NSAID CATEGORIES: Contrary to classical NSAIDs, which inhibit the 2 isoforms of cyclo-oxygenase (COX), coxibs do not affect COX-1, which catalyses the synthesis of cytoprotective prostaglandins in the stomach.

The probability of developing a symptomatic, uncomplicated or complicated (perforation, gastric outlet obstruction, bleeding) gastroduodenal ulcer is significantly lower with a COX-2 selective inhibitor (Celecoxib, rofecoxib) than with a traditional NSAIDs, with a reduction in absolute risk of around 1-1.5 for 100 patient-years in clinical trials. The gastrointestinal toxicity of coxibs is greater than that of a placebo. THE INFLUENCE OF A CO-PRESCRIPTION OF ASPIRIN: Patients for whom low-dose aspirin is indicated to offset known thrombotic risk must continue this therapy if a COX-2 selective inhibitor is introduced. In that case, however, coxibs expose the patient to almost the same risk of severe gastroduodenal complications as with classical NSAIDs.

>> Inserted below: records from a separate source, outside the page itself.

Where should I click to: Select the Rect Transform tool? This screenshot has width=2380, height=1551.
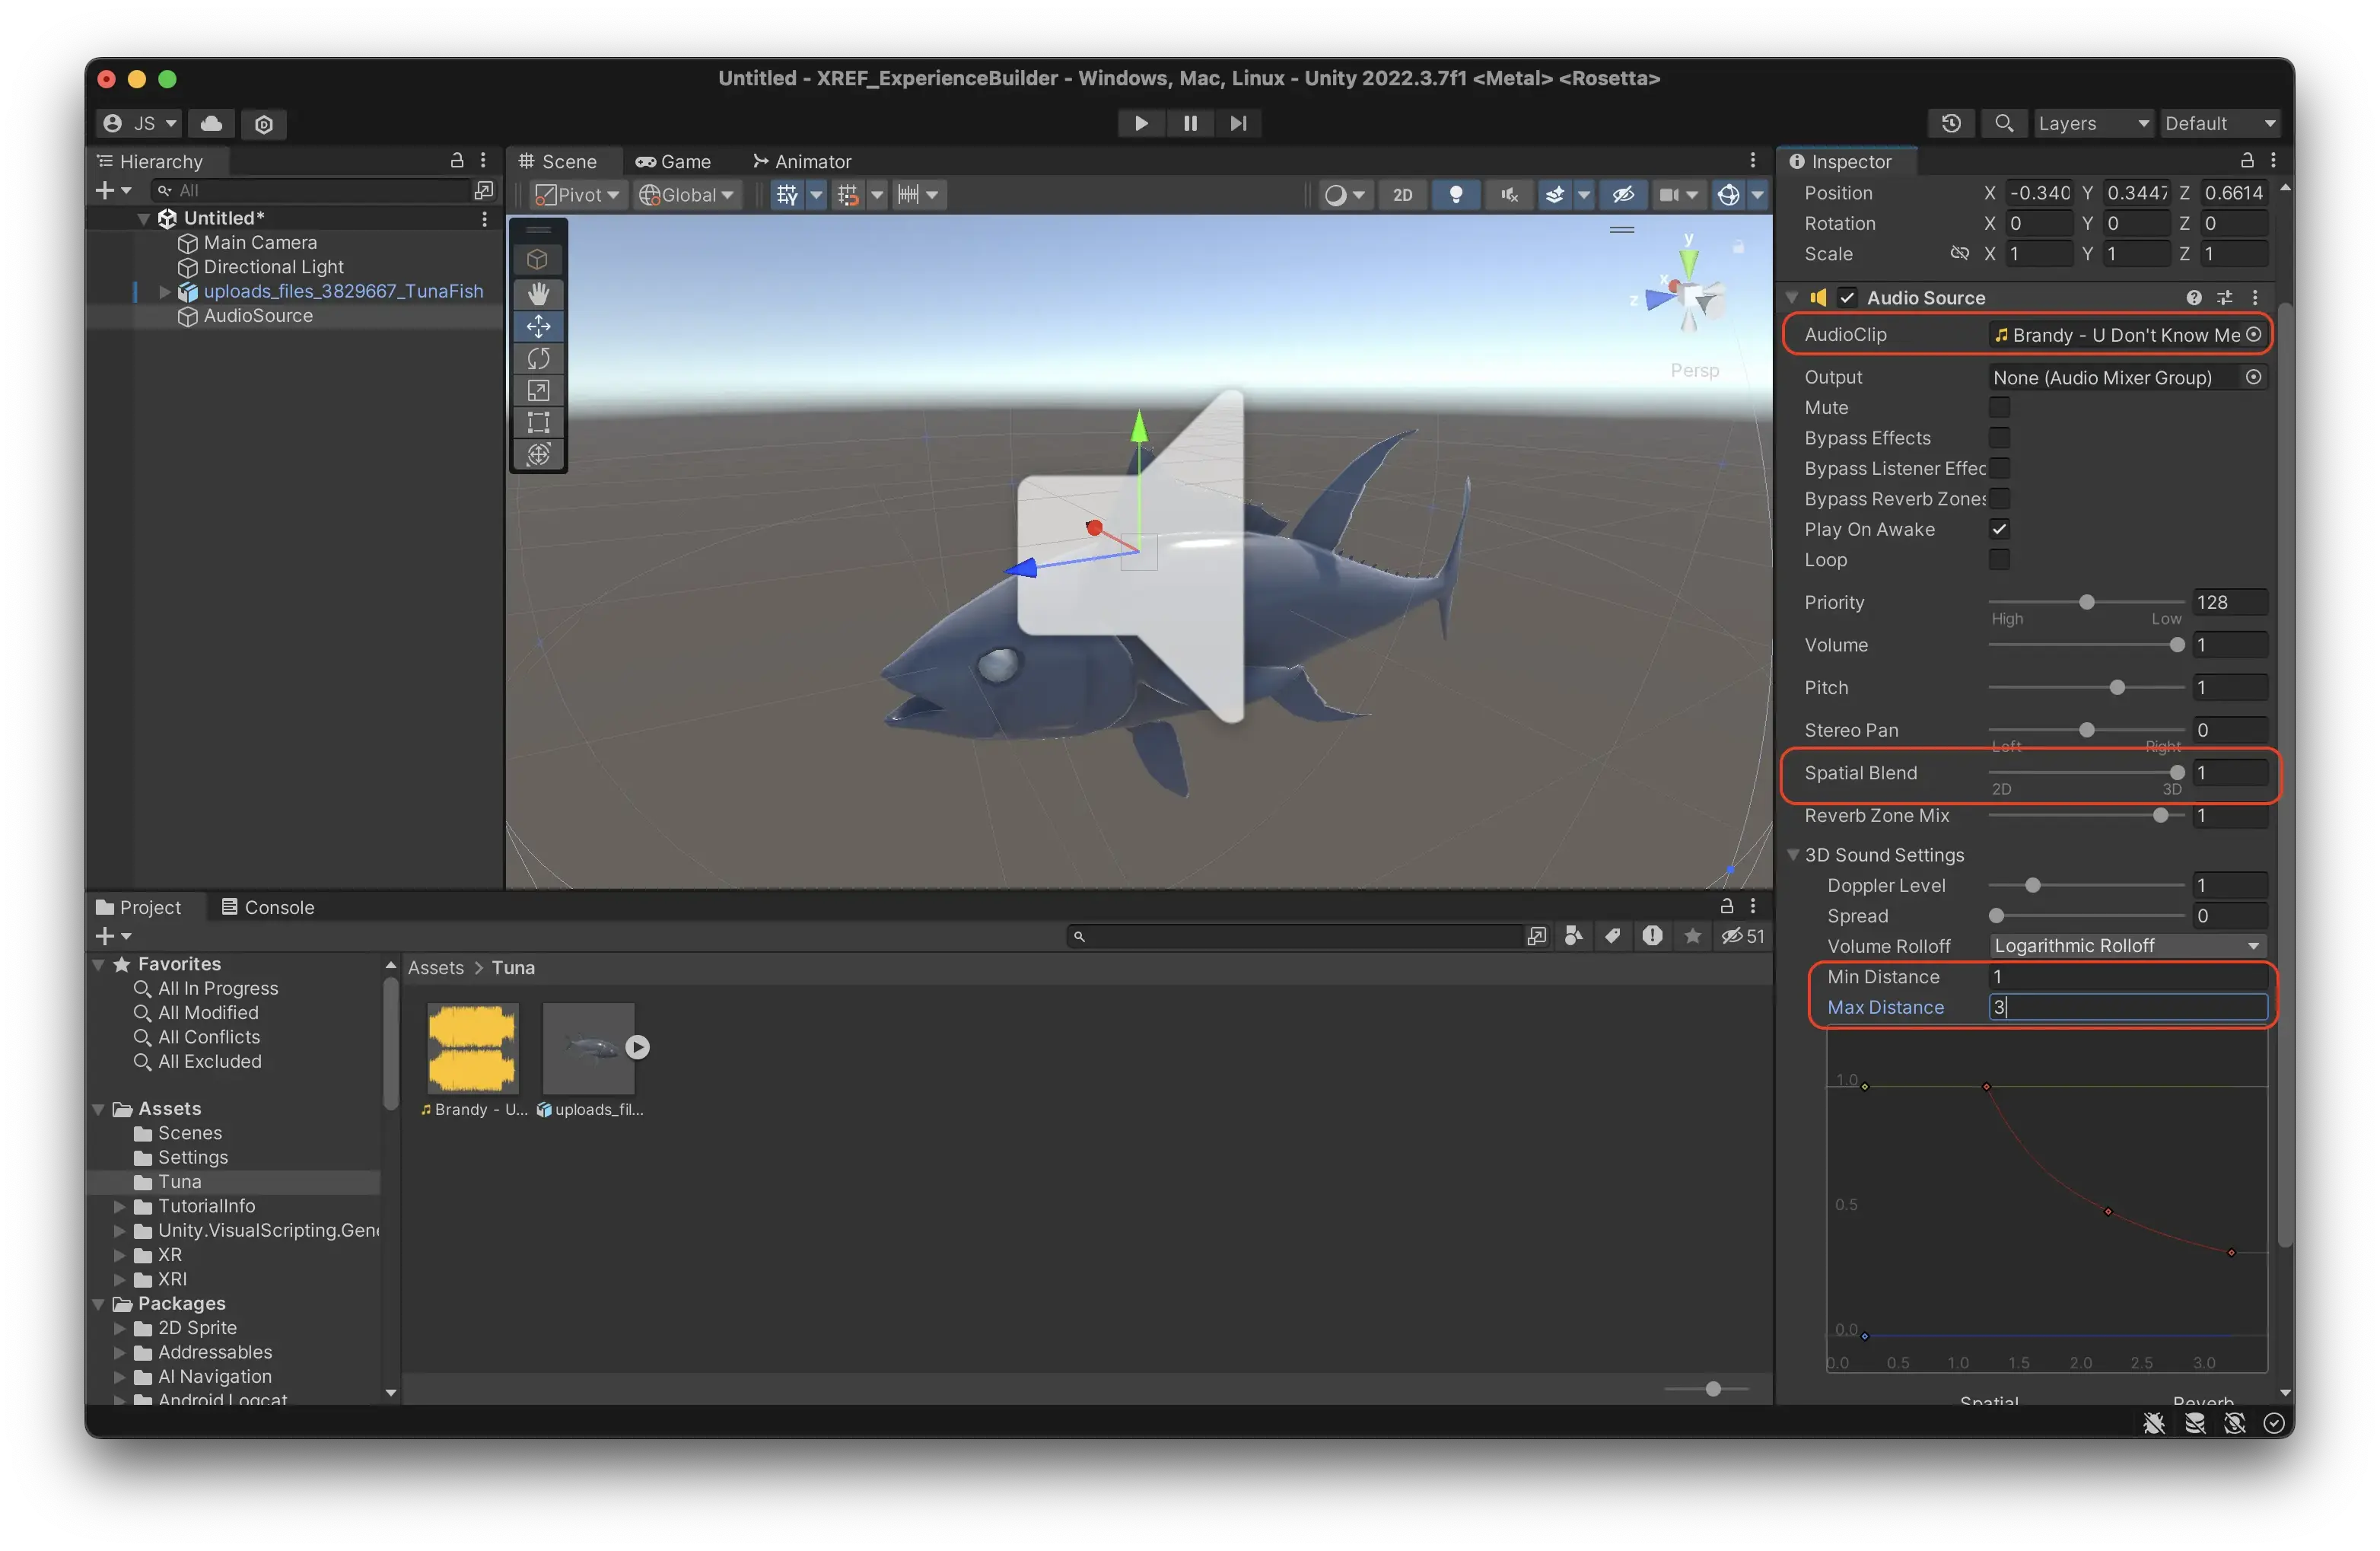(x=538, y=422)
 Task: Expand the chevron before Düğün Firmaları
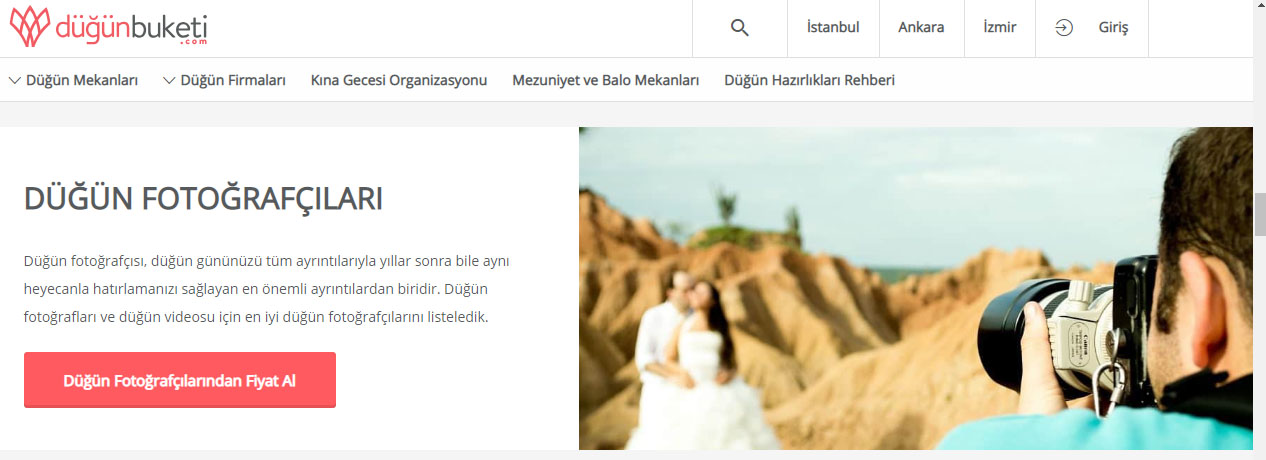coord(169,80)
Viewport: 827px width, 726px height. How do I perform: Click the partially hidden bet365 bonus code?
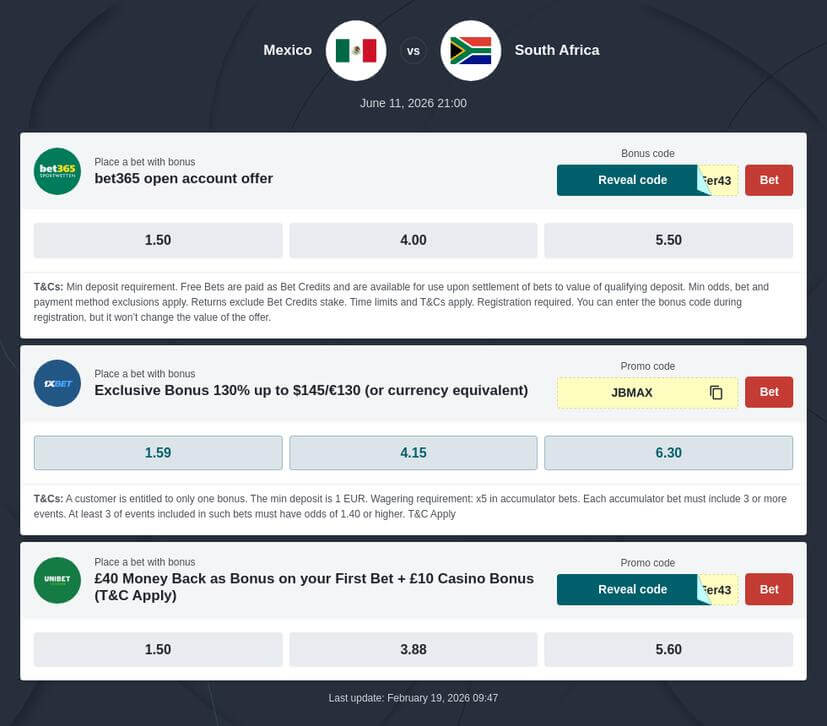(716, 180)
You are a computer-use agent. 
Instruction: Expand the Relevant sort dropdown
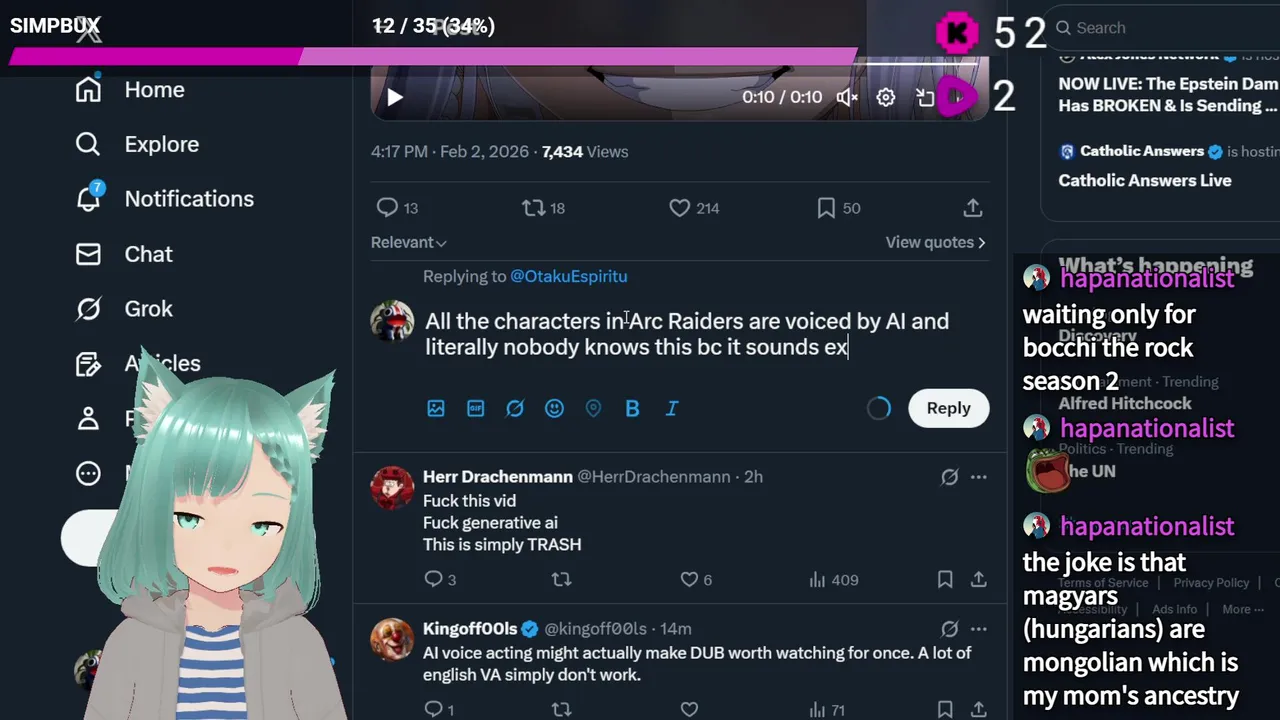[x=409, y=242]
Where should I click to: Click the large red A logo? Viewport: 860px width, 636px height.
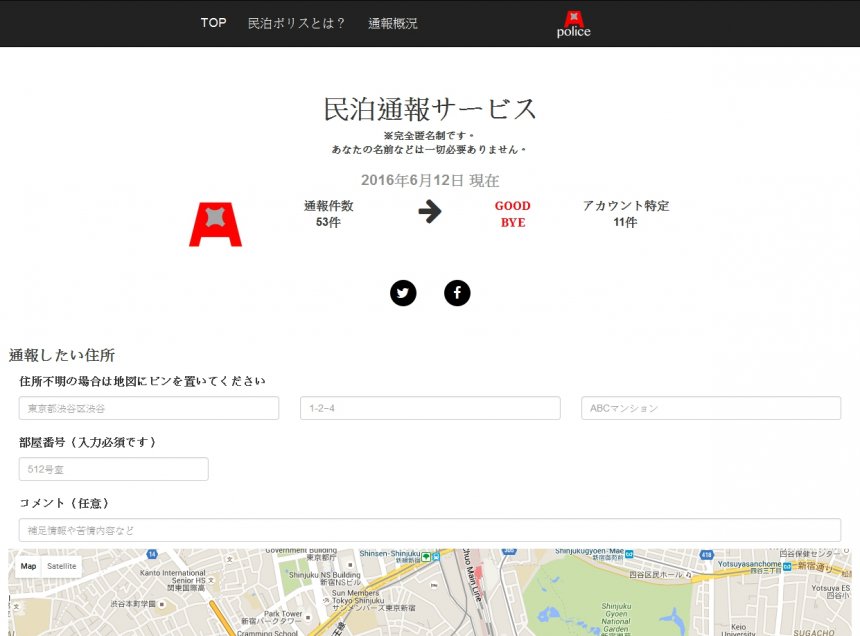coord(215,224)
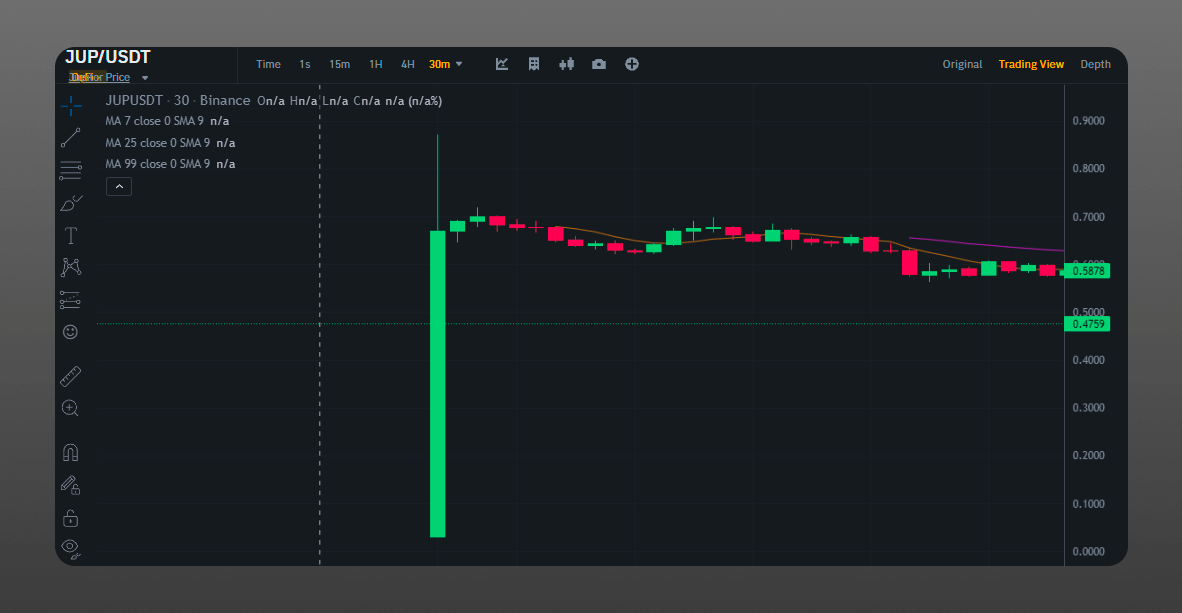1182x613 pixels.
Task: Expand the 30m interval dropdown
Action: tap(446, 64)
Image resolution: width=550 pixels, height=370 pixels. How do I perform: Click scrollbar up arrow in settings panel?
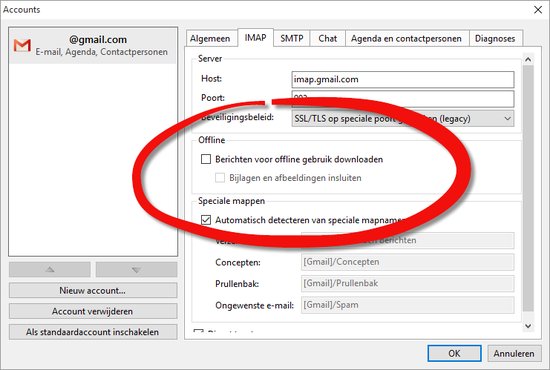click(x=528, y=59)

In view of the lesser ulcerogenic potential of coxibs, patients at risk of gastrointestinal complications are the population of choice for these drugs. In the case of concomitant ingestion of aspirin for prevention of thrombosis, some authors prefer the association of classical NSAIs with proton pump inhibitors (omeprazole, lansoprazole) or misoprostol.